Despite traveling by plane a LOT, it wasn’t until my second year as an attending that I got the frantic, “Is there a doctor on board?!” call. I was napping fitfully on an early morning flight but was jolted awake by those words and to my surprise had jumped across my row mate’s lap before I knew where I was going. It wasn’t until a full 5? 7? minutes later that someone said, “so you are a doctor.” It was a statement, not a question; I suppose it was obvious as I ran toward the actively seizing person? Ultimately, I did very little to help him — as the seizure terminated spontaneously — but I must admit it was one of the most satisfying patient encounters I have had.
That morning, I felt the way I had imagined I would feel as a doctor every day. You see, gratitude is a powerful thing and for many of us medicine was a calling much more than it was a career choice. Believe me, with $500,000 of medical school debt and a fellow’s salary, I am not getting rich practicing medicine. And many days I feel myself becoming poorer in the resources that brought me here: empathy, compassion, and grace.

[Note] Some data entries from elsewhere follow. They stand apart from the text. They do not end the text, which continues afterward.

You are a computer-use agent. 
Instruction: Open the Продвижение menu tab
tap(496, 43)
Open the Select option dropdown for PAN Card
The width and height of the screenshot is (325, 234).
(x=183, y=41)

In my short five years as a physician, I have been repeatedly surprised at how powerful an act of kindness can be. We frequently talk about being kind and the relationship this builds with patients and their families, but the kindness I have recently become infatuated with is that for physicians. Inherently, we are human and not only does a kind attitude make us feel good, it actually makes us perform better!
These days I work in a busy tertiary care referral hospital in the Northeast. Particularly during this past hellish flu season, patients routinely waited hours to see me and frequently had been referred by their doctor or providers at another facility. Granted, I always start these encounters with appreciation for their patience, but I must admit that patients’ attitude toward me provides a fair amount of the flavor of our (short-lived) relationship. And their rare words of appreciation literally make my day. We all understand and support advocating for a family member or oneself, but it’s much harder to do our jobs when there is a tone of antagonism. I suspect we all do our best to stay out of rooms that do not feel safe, particularly when we are tired, hungry, or simply running low on resilience; this is an even greater challenge for our residents, who are routinely working 80+ hours per week. Unfortunately that can be dangerous in an acute care setting in which the landscape is rapidly shifting, and small details may be paramount. We are all well aware of the staggeringly high rates of burnout in EM and this added element of emotional labor is surely a contributing factor.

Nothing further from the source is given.